The second is that the Gurley family rejected overtures by the Rev. Al Sharpton to deliver the eulogy at the funeral and otherwise to become involved in the case, although Mr. Sharpton has since appeared with Kimberly Ballinger, Mr. Gurley’s domestic partner, and the couple’s young daughter Akaila.

Finally, Mr. Moskos cited the race of the officer.

“This matters, though I’m not certain how much. Last I checked, Asians can be racist too,” he said. “And other police-involved shootings involving nonwhite officers have become issues because of the race of the victim. … But certainly an ’officer of color’ (as they say) removes some of the typical boilerplate narrative.”

That narrative remains potent even though black police officers are “disproportionately more likely than white police to kill black people,” said Mr. Moskos, who crunched the numbers using FBI Uniform Crime Reporting data, though he also pointed out that those numbers are notoriously incomplete.

From 1998-2012, 73 percent of those killed by black police officers were black, which he describes as “kind of amazing,” while 28 percent of those killed by white officers were black. He attributes the imbalance to the fact that black officers are more likely to work in predominantly black communities.

Those figures are percentages, and because there are significantly more white officers, they are responsible for more deaths. During that 15-year period, his data shows 4,388 white police killed 2,998 whites and 1,213 blacks. Meanwhile, 547 black officers killed 402 blacks and 141 whites.

Mr. Comey, who took over 18 months ago at the FBI, said officers are no different than other Americans in “our white majority culture” in holding subconscious biases.

But he noted that police can become cynical when their life experience involves repeated confrontations with young black men in predominantly minority neighborhoods.

“So why has that officer, like his colleagues, locked up so many men of color? Why does he have that life-shaping experience? Is it because he is a racist? Why are so many black men in jail? Is it because cops, prosecutors, judges and juries are racist because they are turning a blind eye to white robbers and drug dealers?” Mr. Comey said. “The answer is a fourth hard truth: I don’t think so.
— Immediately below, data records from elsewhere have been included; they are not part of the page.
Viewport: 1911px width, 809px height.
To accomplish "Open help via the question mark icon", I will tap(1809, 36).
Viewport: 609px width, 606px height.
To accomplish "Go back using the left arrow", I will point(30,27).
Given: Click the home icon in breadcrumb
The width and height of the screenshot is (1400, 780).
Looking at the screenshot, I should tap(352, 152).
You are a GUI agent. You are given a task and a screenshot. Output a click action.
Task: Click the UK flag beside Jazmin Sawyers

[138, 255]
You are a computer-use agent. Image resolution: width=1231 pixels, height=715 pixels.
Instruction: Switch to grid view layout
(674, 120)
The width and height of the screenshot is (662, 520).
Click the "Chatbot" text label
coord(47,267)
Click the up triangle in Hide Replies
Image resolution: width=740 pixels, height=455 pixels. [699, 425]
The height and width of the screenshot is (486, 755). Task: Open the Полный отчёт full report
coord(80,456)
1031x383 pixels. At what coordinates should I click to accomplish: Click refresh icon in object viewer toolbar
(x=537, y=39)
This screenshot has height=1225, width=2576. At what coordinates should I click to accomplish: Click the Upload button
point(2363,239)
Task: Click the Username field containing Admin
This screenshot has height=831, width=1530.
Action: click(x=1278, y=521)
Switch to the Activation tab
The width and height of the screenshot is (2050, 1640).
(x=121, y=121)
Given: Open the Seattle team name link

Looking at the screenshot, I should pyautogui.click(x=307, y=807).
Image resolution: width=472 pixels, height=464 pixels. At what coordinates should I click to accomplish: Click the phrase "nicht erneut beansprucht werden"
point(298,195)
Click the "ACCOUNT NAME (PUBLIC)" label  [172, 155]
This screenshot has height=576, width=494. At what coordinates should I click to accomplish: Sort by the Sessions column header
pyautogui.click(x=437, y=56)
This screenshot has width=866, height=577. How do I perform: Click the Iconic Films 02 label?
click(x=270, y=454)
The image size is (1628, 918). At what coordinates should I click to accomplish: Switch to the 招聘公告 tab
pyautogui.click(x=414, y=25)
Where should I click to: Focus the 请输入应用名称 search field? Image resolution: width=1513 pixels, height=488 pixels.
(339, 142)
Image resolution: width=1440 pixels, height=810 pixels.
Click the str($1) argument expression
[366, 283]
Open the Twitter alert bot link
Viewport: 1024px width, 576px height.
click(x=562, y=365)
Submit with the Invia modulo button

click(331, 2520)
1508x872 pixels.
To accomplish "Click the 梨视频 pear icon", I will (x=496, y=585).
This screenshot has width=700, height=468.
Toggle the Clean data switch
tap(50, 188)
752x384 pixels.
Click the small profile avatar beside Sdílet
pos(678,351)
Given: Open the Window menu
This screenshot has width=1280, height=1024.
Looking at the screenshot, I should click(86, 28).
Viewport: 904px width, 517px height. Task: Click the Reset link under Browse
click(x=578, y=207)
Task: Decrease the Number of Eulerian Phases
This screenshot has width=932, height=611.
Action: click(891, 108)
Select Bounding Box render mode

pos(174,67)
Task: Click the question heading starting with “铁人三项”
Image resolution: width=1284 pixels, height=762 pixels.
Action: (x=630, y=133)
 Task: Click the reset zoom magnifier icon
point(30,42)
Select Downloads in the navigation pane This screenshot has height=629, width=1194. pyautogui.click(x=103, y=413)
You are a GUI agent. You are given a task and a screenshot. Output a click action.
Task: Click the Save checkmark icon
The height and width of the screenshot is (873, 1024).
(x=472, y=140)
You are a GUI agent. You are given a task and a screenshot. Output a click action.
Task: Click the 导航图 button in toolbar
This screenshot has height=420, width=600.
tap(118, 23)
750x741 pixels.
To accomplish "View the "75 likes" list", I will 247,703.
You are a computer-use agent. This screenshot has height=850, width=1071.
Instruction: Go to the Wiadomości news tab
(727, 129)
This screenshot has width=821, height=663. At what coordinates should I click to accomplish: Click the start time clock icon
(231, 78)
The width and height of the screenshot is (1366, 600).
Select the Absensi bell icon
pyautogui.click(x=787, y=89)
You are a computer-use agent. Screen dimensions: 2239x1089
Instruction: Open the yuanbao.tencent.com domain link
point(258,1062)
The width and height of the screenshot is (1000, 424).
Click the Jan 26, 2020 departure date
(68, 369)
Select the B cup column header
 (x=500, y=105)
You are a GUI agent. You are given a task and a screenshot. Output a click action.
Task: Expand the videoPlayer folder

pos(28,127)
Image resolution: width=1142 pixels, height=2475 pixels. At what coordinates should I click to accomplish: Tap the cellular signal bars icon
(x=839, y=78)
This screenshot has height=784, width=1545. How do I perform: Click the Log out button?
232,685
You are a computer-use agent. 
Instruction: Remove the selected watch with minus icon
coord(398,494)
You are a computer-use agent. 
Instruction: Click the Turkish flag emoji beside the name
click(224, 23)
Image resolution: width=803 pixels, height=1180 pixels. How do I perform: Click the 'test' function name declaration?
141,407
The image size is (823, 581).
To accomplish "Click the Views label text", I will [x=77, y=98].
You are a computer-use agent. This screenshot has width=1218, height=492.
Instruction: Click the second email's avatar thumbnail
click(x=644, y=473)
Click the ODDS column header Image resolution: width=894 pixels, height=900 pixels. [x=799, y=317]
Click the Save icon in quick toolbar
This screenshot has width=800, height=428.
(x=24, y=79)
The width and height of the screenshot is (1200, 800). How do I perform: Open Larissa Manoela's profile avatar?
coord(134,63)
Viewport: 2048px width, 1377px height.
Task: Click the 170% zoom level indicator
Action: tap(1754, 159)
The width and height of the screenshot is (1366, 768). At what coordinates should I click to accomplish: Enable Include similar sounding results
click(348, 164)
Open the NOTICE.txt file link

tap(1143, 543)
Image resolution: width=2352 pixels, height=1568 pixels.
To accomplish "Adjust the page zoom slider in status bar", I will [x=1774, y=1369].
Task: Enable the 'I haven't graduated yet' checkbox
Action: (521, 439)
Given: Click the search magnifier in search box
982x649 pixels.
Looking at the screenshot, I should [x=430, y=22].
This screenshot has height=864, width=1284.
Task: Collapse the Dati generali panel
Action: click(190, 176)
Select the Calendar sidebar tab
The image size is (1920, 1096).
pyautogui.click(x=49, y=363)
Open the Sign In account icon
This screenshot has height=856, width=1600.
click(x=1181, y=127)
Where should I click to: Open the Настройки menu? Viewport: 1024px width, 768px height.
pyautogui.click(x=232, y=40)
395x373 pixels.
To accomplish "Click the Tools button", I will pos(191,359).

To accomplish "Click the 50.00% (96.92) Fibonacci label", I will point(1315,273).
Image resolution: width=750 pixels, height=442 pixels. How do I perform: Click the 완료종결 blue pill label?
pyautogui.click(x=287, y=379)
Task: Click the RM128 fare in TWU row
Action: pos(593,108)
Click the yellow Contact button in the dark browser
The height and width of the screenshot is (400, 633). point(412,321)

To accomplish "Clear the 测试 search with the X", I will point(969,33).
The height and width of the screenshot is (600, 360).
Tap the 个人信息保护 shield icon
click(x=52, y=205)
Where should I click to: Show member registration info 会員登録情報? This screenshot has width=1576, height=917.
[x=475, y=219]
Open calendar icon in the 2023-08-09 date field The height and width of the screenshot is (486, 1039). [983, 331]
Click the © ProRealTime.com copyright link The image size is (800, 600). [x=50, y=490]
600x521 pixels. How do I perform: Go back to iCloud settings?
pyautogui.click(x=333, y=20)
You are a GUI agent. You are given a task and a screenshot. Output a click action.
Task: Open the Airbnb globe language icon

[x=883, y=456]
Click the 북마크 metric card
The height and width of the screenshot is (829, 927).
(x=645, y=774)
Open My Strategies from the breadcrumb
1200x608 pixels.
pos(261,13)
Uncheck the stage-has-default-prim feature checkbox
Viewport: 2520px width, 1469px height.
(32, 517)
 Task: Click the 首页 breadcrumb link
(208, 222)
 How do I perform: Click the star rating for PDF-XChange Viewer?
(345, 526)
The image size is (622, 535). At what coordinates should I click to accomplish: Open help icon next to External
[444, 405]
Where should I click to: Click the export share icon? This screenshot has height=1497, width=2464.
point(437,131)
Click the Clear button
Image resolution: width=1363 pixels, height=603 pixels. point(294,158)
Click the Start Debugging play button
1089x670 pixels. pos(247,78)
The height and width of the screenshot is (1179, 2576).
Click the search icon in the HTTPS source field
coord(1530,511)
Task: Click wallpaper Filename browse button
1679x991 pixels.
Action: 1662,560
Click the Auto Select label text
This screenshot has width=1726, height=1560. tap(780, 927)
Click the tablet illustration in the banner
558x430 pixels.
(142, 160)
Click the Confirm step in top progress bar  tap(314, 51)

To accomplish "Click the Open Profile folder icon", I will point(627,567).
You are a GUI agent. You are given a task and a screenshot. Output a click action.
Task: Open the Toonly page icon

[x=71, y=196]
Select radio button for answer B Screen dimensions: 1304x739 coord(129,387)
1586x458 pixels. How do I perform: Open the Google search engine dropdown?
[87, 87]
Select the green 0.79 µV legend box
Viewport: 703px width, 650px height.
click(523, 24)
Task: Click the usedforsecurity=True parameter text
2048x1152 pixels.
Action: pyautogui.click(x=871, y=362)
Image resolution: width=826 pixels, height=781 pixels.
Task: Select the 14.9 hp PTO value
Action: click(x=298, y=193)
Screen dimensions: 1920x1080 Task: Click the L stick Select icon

If it were so, that would be easier to address.”

He cited data showing that “the percentage of young men not working or not enrolled in school is nearly twice as high for blacks as it is for whites,” and credited President Obama with trying to change that situation with his My Brother’s Keeper initiative.

“A tragedy of American life, one that most citizens are able to drive around because it doesn’t touch them, is that young people in those neighborhoods too often inherit a legacy of crime and prison, and with that inheritance they become a part of the police officer’s life and shape the way that officer, whether white or black, sees the world,” Mr. Comey said.

“Changing that legacy is a challenge so enormous and so complicated that it is, unfortunately, easier to talk only about the cops,” he said. “And that’s not fair.”